Information given:
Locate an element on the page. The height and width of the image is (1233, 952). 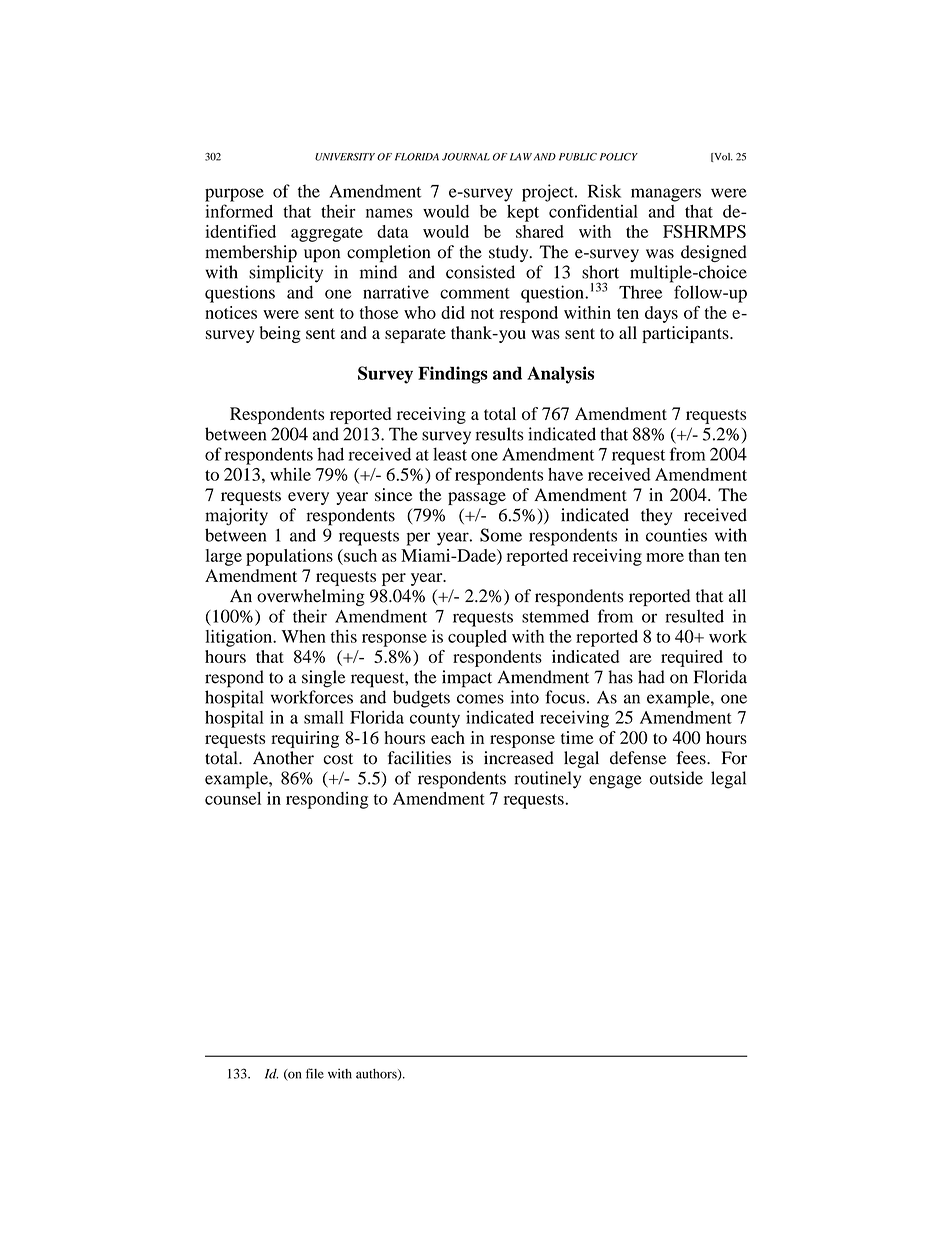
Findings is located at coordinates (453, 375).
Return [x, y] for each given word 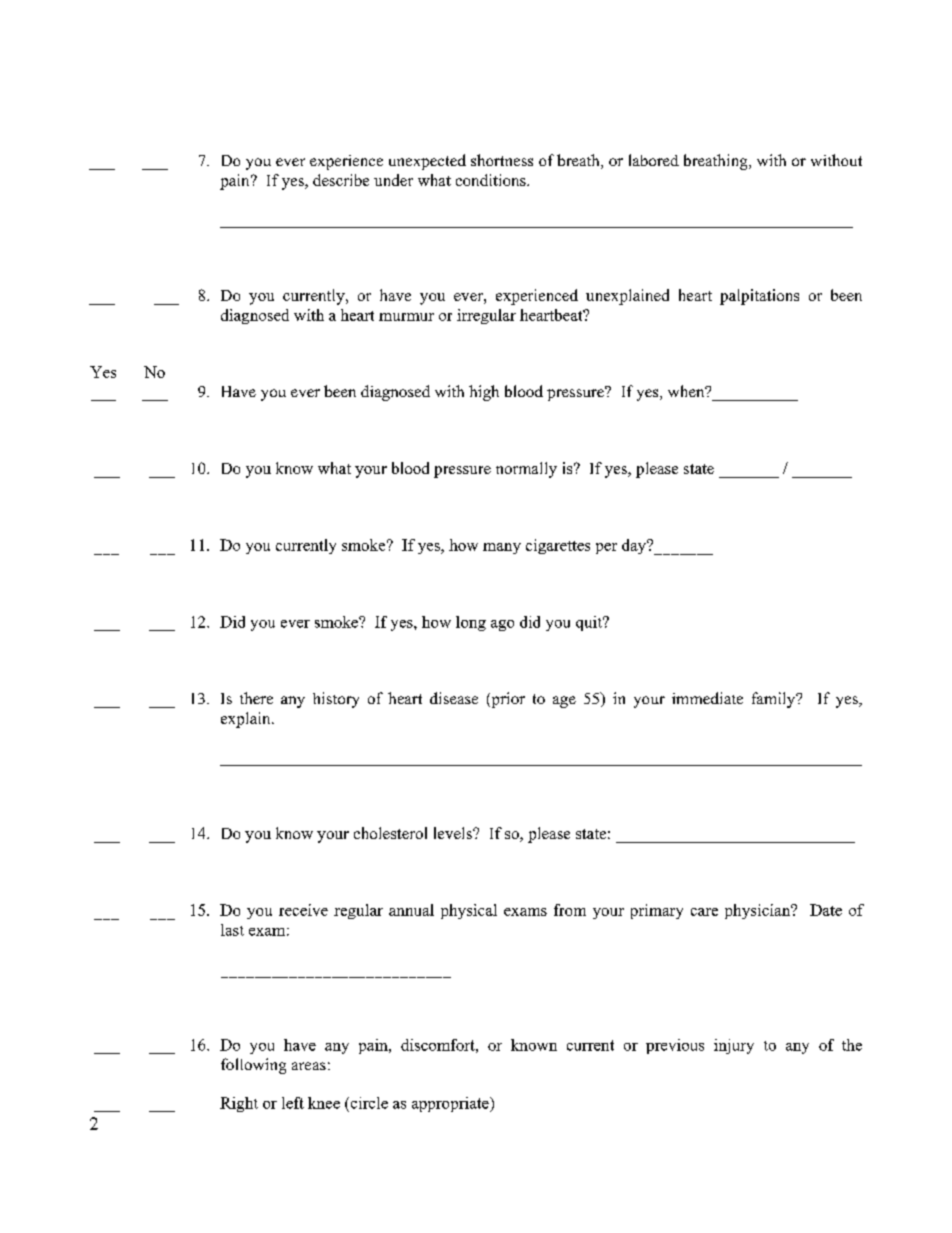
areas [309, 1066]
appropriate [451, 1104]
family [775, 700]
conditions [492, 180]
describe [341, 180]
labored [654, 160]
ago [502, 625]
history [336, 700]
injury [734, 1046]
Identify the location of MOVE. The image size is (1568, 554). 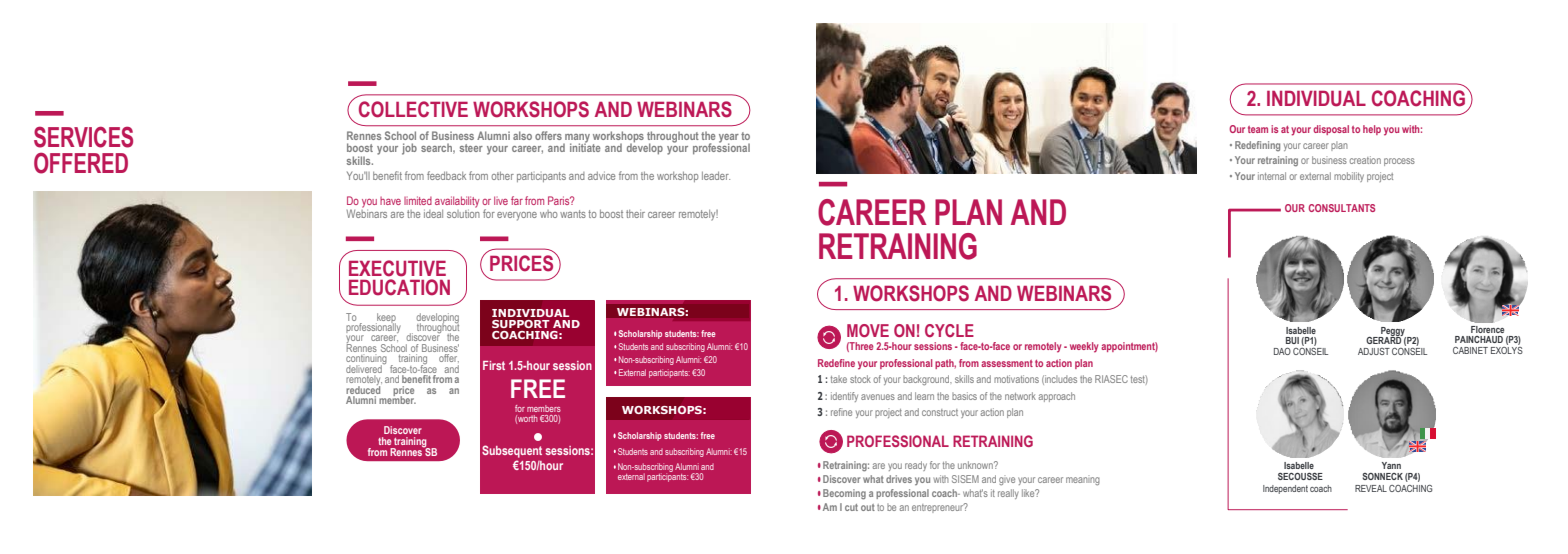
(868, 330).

--

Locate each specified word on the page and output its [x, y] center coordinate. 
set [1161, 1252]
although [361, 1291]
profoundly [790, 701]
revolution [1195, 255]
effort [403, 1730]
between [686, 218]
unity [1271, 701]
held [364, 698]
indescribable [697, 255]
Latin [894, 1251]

Problem to solve: Rescale the stretch of material above from the line that contains "family [775, 700]" through the line that contains "(868, 330).". Repeat every line, requests included, but multiply each coordinate in the answers by 1.55 and round it to a whole number, with halves rounding up. Leave out the pictures and give only those lines.

Solution for this task:
family [1201, 1085]
conditions [763, 279]
describe [529, 279]
labored [1014, 248]
ago [778, 969]
history [521, 1085]
injury [1138, 1621]
Identify the location of MOVE. The image size is (1568, 554). 
(1345, 512).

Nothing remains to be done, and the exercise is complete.